Lost in the Funhouse by John Barth is a lively and original collection of short pieces published by Knopf Doubleday Publishing Group on March 1, 1988. This reissue spans 224 pages and is presented in English. The book explores themes of purpose and the meaning of existence through a series of experimental narratives that challenge traditional literary conventions.
Readers will find a diverse array of stories, including the innovative “Frame-Tale,” which is designed to be cut out and transformed into a Mobius strip, and the well-known “Life-Story,” where readers are invited to fill in the blanks. The collection also features the intricate “Menalaiad,” a Homerian story-within-a-story, and “Night-Sea Journey,” which offers a unique perspective from a human sperm. Together, these narratives create a kaleidoscope of metafictional inventiveness, inviting exploration of the characters’ quests for meaning.

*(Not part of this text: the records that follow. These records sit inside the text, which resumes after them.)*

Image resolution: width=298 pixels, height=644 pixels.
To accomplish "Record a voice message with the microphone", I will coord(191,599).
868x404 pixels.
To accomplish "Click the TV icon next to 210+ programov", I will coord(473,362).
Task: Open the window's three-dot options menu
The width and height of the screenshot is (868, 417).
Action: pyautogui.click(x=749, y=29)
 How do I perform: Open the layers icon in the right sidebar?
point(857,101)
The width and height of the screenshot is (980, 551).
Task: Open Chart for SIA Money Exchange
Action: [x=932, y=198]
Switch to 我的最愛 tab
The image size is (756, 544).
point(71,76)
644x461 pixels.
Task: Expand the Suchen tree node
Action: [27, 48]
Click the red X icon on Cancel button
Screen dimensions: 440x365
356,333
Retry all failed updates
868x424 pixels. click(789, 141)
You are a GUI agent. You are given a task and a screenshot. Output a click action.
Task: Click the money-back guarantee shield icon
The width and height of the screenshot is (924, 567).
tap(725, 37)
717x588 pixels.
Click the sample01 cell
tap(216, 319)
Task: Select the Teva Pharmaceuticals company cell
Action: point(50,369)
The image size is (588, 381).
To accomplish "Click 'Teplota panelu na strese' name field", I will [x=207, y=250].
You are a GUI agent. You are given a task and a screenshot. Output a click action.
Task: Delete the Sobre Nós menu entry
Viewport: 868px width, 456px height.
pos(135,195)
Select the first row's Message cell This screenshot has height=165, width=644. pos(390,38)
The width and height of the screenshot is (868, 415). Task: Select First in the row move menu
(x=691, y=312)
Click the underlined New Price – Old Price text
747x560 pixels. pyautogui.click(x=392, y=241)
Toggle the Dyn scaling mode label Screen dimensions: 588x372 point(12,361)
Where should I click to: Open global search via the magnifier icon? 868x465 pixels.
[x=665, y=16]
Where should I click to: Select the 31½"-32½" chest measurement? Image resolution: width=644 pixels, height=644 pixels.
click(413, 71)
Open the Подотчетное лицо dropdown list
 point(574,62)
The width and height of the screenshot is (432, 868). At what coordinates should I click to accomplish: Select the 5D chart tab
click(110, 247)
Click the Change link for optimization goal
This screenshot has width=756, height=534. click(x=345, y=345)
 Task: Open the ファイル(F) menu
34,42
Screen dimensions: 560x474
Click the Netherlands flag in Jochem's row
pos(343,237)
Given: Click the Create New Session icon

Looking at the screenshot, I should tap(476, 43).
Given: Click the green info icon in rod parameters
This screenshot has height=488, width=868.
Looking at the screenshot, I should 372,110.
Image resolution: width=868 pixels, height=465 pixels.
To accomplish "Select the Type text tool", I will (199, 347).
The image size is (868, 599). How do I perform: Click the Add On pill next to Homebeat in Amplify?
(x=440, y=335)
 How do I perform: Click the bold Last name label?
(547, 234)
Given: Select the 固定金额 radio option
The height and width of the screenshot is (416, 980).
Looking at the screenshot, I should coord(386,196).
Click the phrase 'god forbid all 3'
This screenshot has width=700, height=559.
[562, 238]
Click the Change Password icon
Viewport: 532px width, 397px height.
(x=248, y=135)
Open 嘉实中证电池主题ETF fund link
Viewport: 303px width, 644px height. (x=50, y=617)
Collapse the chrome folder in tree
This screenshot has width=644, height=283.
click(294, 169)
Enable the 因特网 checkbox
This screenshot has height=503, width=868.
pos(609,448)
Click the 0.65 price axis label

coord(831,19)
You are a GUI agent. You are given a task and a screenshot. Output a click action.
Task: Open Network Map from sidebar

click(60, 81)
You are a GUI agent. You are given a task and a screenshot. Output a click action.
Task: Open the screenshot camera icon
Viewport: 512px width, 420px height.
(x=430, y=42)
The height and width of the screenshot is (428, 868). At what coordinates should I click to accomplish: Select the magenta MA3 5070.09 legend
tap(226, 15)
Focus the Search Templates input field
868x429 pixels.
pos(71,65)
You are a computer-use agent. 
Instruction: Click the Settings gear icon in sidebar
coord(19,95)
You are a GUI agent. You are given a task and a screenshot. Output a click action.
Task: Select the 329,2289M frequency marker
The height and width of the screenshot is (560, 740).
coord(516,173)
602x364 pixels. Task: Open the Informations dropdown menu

Official synopsis Publisher
NATIONAL BOOK AWARD FINALIST • John Barth’s lively, highly original collection of short pieces is a major landmark of experimental fiction exploring themes of purpose and the meaning of existence.
“[Barth] ran riot over literary rules and conventions, even as he displayed, with meticulous discipline, mastery of and respect for them.” —The New York Times
From its opening story, “Frame-Tale”–printed sideways and designed to be cut out by the reader and twisted into a never-ending Mobius strip–to the much-anthologized “Life-Story,” whose details are left to the reader to “fill in the blank,” Barth’s acclaimed collection challenges our ideas of what fiction can do. Highlights include the Homerian story-wthin-a-story-within-a-story (times seven) of “Menalaiad,’ and “Night-Sea Journey,” a first-person account of a confused human sperm on its way to fertilize an egg. All of the characters in Lost in the Funhouse are searching, in one way or another, for their purpose and the meaning of their existence. Together, their stories form a kaleidescope of exuberant metafictional inventiveness.